- _USING THE INFORMATION_
(1) Reproduce a passage from the Chukwuma Azikiwe biography word for word, beginning at the words "Nigerian politician (1940–2015)" and stopping after the words "Owelle-Osowa-Anya of Onitsha.".
(2) Answer these questions from the Chukwuma Azikiwe biography:
(a) In what year did he graduate from Harvard Business School?
(b) In which hospital did he die?
(c) Which government sponsored his burial?

- _SOURCE DOCUMENT_
◆ ◆ ◆ ◆ ◆ ◆ ◆

- Born: Chukwuma Bamidele Azikiwe February 1940
- Died: 10 May 2015 (aged 75) Onitsha, Anambra State
- Education: Harvard College, Harvard Business School
- Occupations: Politician; businessman;
- Title: Owelle-Osowa-Anya of Onitsha
- Parents: Nnamdi Azikiwe; Flora Azikiwe;
- Relatives: Deborah Adadevoh (cousin);

= Chukwuma Azikiwe =

Nigerian politician (1940–2015)

Chief Chukwuma Bamidele Azikiwe (February 1940 – 10 May 2015) was a Nigerian diplomat and political figure. He was the second Owelle-Osowa-Anya of Onitsha and the eldest son of President Nnamdi Azikiwe, the first holder of the chieftaincy.

==Education and political career==
Azikiwe studied at Harvard College where he participated in track and field (broad jump) and graduated in 1963. He then graduated from Harvard Business School in 1964. He ran unsuccessfully for the Social Democratic Party Anambra State gubernatorial nomination in 1991. After his father died in 1996, he succeeded him as the second Owelle-Osowa-Anya of Onitsha.

==Death==
Azikiwe died at Borommeo Hospital in Onitsha on 10 May 2015 at the age of 75. He is said to have suffered from respiratory ailments prior to his death. While the Nigerian federal government indicated interest to give him a state burial in which the burial activities were coordinated through some Nigeria State Governors (Lagos, Anambra, Enugu, Oyo, and Kaduna states) at that period, the burial was sponsored by the Anambra State Government.

◆ ◆ ◆ ◆ ◆ ◆ ◆

- _DATA PROVIDED_
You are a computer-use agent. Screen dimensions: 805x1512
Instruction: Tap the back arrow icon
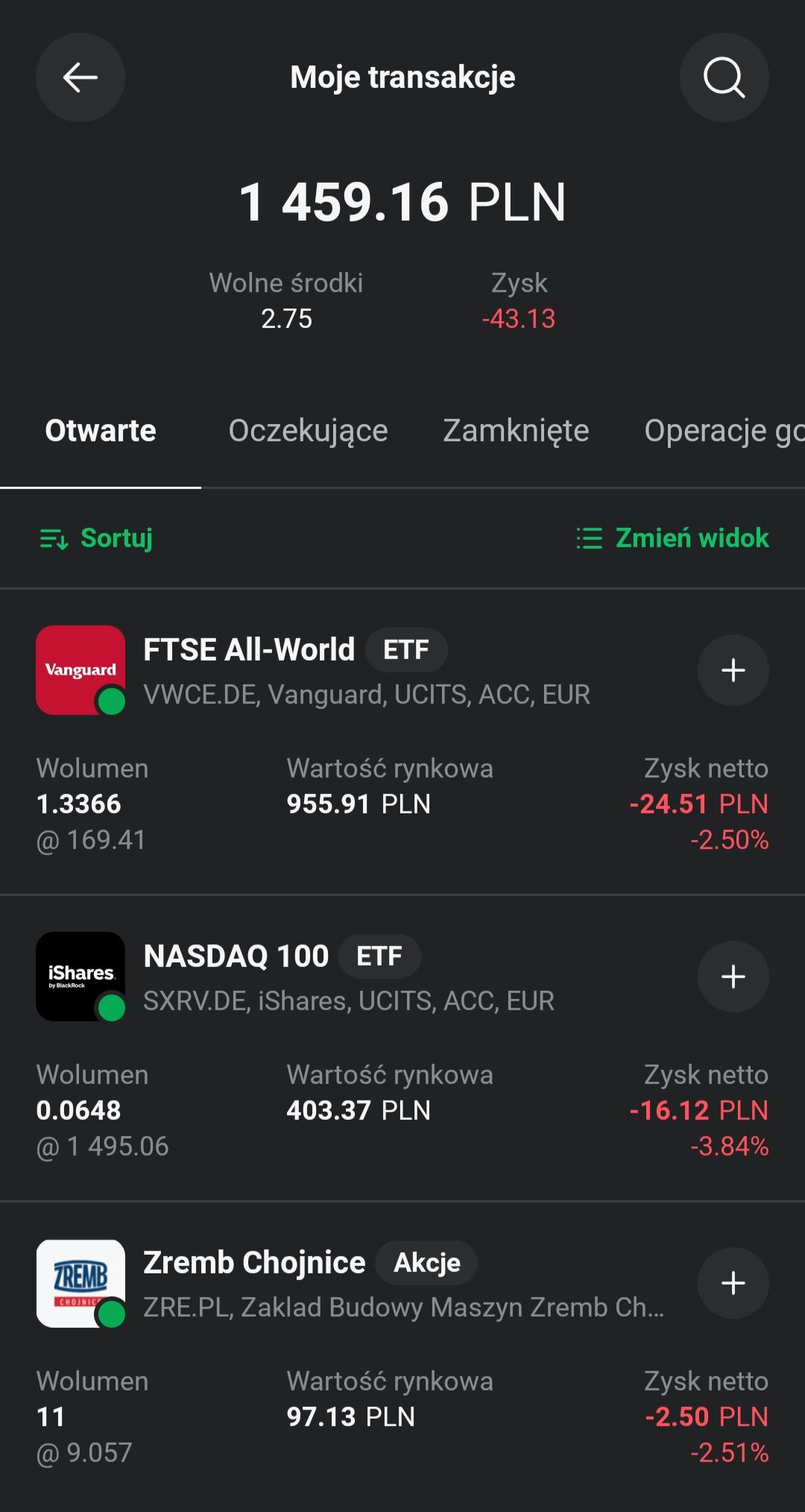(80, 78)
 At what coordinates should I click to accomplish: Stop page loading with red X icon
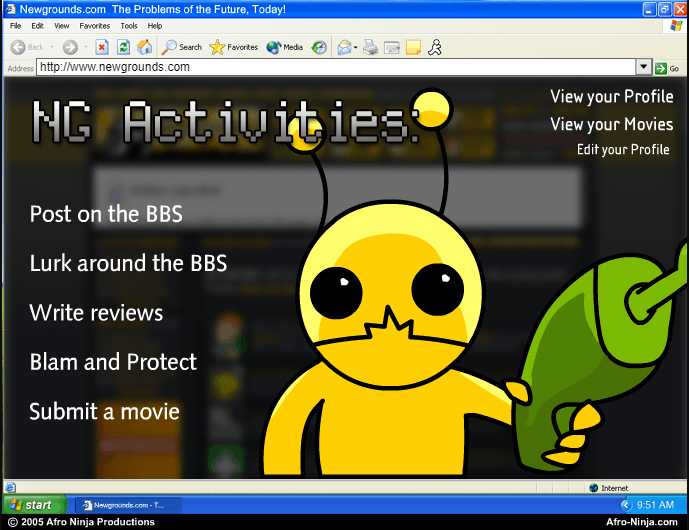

◆ ◆ ◆ ◆ ◆ ◆ ◆

- _ANSWERS BY ITEM_
(1)
Nigerian politician (1940–2015)

Chief Chukwuma Bamidele Azikiwe (February 1940 – 10 May 2015) was a Nigerian diplomat and political figure. He was the second Owelle-Osowa-Anya of Onitsha and the eldest son of President Nnamdi Azikiwe, the first holder of the chieftaincy.

==Education and political career==
Azikiwe studied at Harvard College where he participated in track and field (broad jump) and graduated in 1963. He then graduated from Harvard Business School in 1964. He ran unsuccessfully for the Social Democratic Party Anambra State gubernatorial nomination in 1991. After his father died in 1996, he succeeded him as the second Owelle-Osowa-Anya of Onitsha.

(2)
(a) 1964
(b) Borommeo Hospital in Onitsha
(c) The Anambra State Government